__EXERCISE REQUIREMENTS__.
a – From the Worldcoin comment below, list the kinds of scam the writer offers as examples in the opening question.
b – Decide whether each statement agrees with the Worldcoin comment below. Answer yes or no for each and quote the words from the comment that settle it.
(i) Investors such as Andreessen Horowitz received 10% of the coins.
(ii) Okach is described as a university student in Lagos.
(iii) The writer states that Worldcoin has a cap on its total coins like Bitcoin does.
c – Continue the Worldcoin comment below, picking up after its final sentence.

In what way is it a scam? For example, is it a pyramid-scheme, pump-and-dump, pretext to trick people into downloading malware, etc.?
[That story (2022-04-06)](https://www.technologyreview.com/2022/04/06/1048981/worldcoi... ) did offer one major concern:
> Others took issue with the company’s purported focus on fairness given that 20% of the coins had already been allocated: 10% to Worldcoin’s full-time employees, and another 10% to investors, like Andreessen Horowitz.
20% of coins being in the hands of a few does sound potentially pretty corrupting -- at least, if it's a system like Bitcoin, where there's a cap on the total such that, if mass-adopted, that small group of people would end up controlling 20% of the total wealth. But does it work like that?
Beyond that, it sounds like the article's suggesting that it's a scam to get iris-scans:
> Meanwhile, those who fear that the whole thing may have been a scam want to know what they’ve lost. “50 KS is not enough to give an eyeball away,” says Okach, the university student in Nairobi that spent a weekend recruiting others to Worldcoin. “That’s manipulation, taking advantage of students without clear clarification about what it is they are doing or what they want.”

__DATA EXTRACT__.
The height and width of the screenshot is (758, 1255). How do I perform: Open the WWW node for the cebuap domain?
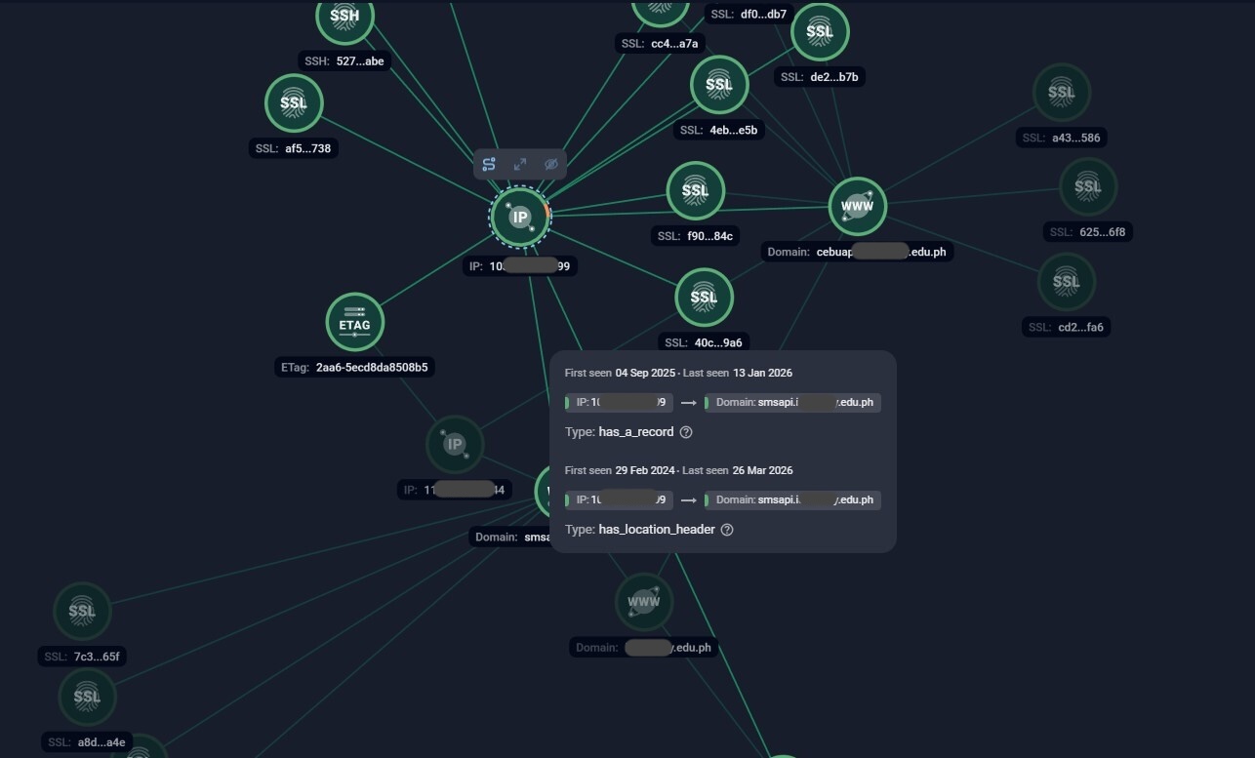[856, 206]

__EXPECTED OUTPUTS__.
a –
- pyramid-scheme
- pump-and-dump
- pretext to trick people into downloading malware

b –
(i) Yes: "another 10% to investors, like Andreessen Horowitz."
(ii) No: "the university student in Nairobi"
(iii) No: "But does it work like that?"

c –
But the idea of a scam to get folks' iris-scans, especially iris-scans of people in less-developed areas, sounds a bit strange.
I mean, if someone has a database of folks' pictures, DNA, or fingerprints, then that database might help track folks without their knowledge or consent -- plus DNA might also reveal things about a person that they'd rather have kept private.
But what might scammers do with iris-scans that might potentially justify the trouble of collecting them like that?